Clinton instead has talked romantically about a far horizon of progress, then backed away from the messy political conflicts that might actually move the country toward it. The most serious omissions of his presidency define his failure, but are not even talked about in this campaign because he never took up the fight for them. He leaves no legacy on a lot of tough issues, except that he ducked....

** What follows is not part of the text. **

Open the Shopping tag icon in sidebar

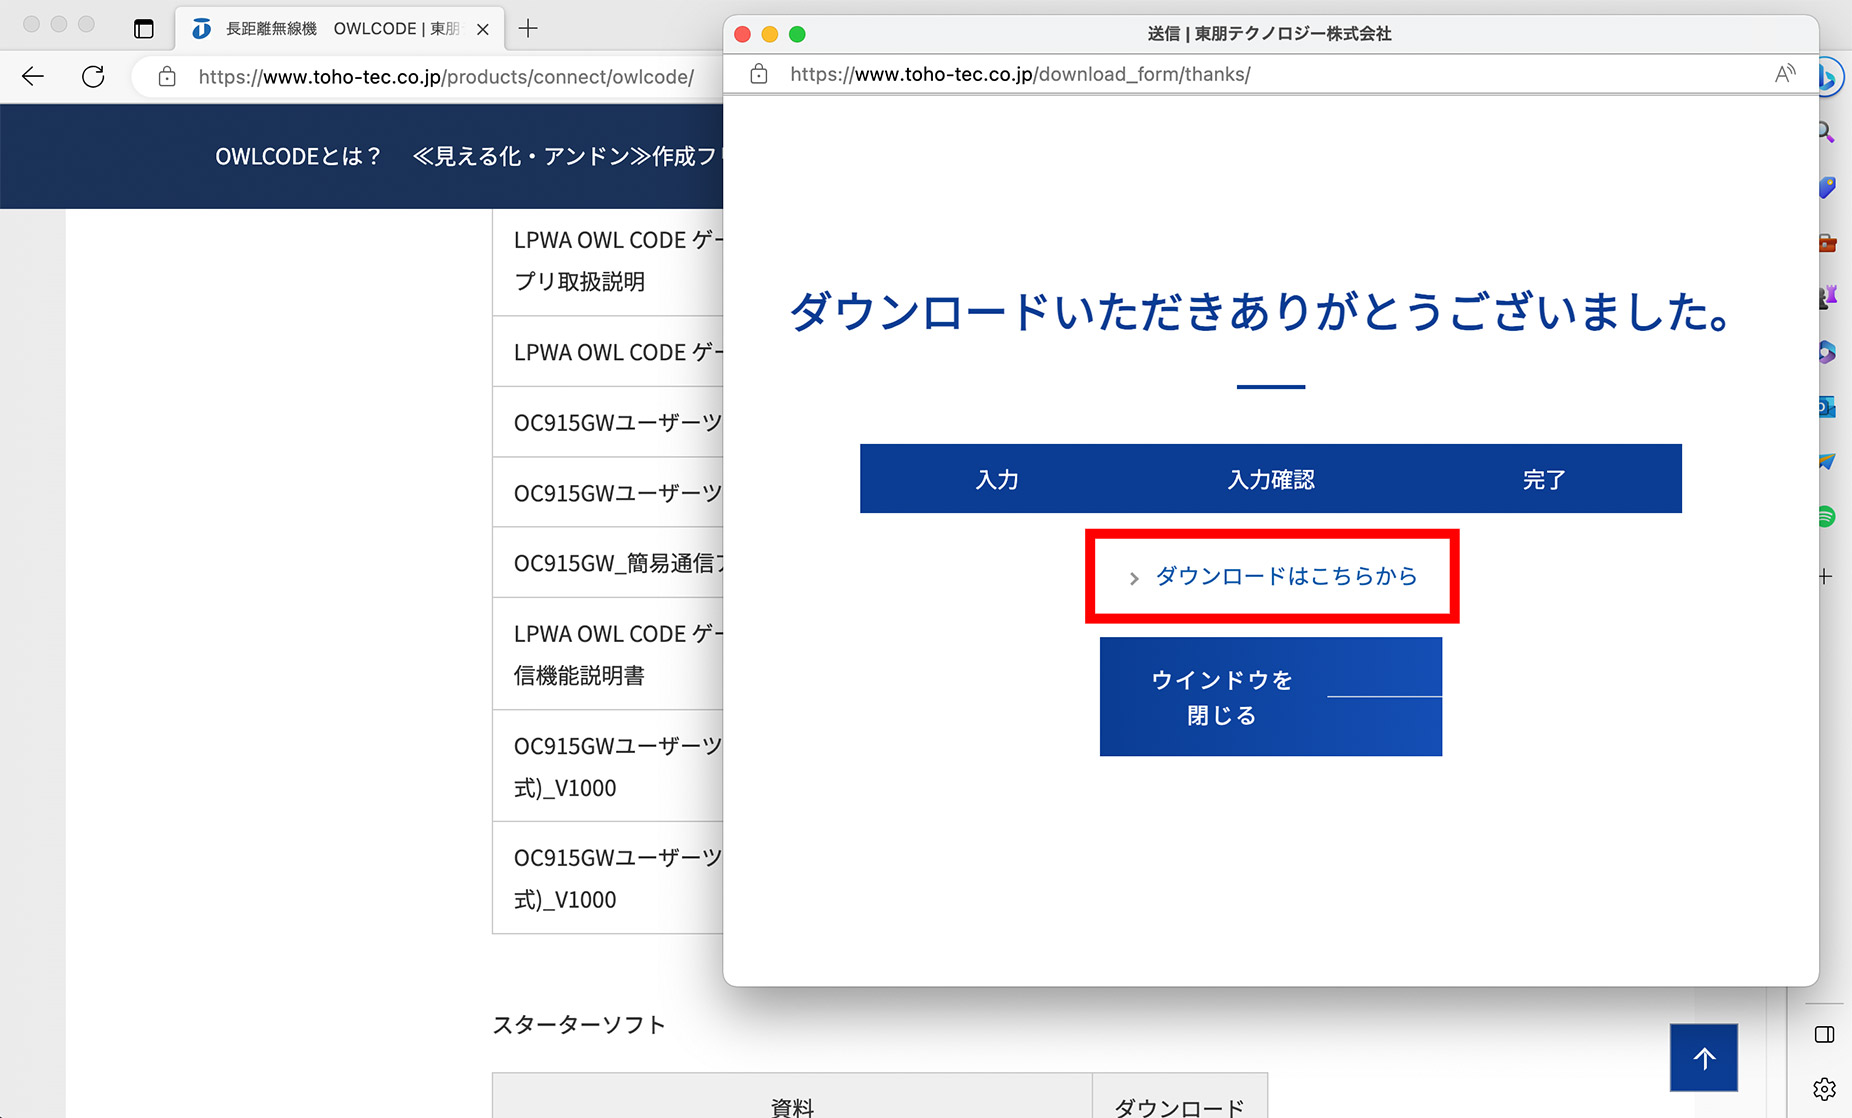pos(1827,188)
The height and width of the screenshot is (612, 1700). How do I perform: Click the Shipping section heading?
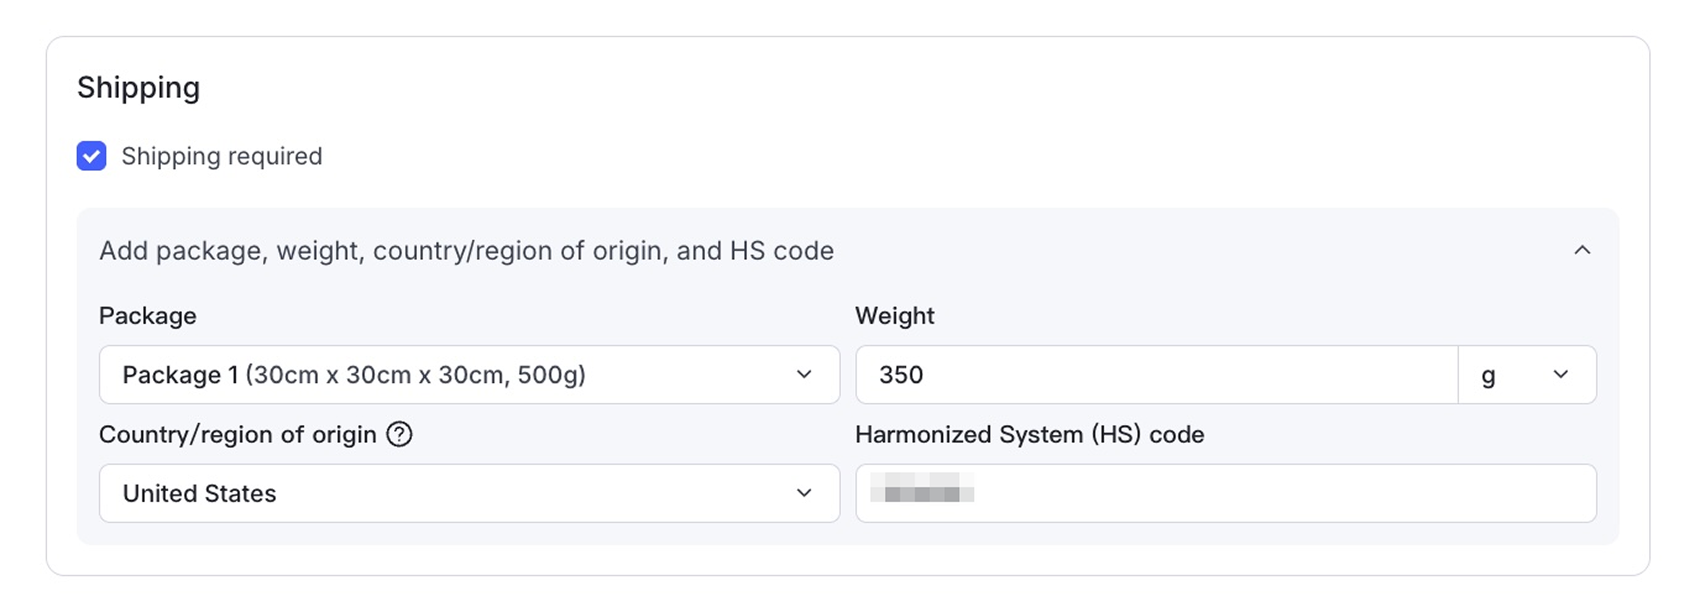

...While there are many other contributing factors, money politics helps to explain why presidential elections are no longer very convincing. Choosing a new leader for the nation was once the most absorbing drama of American democracy, but the process is now caught in a spiral of declining legitimacy. Neither major party seems able to speak plainly, convincingly, on fundamental matters that distress Americans, in part because both parties depend upon the same galaxy of contributors to finance their candidates. Real differences endure, of course, but money makes it increasingly risky for any candidate who thinks anew and outside the accepted boundaries (unless the candidate happens to be rich as Croesus and finances himself)....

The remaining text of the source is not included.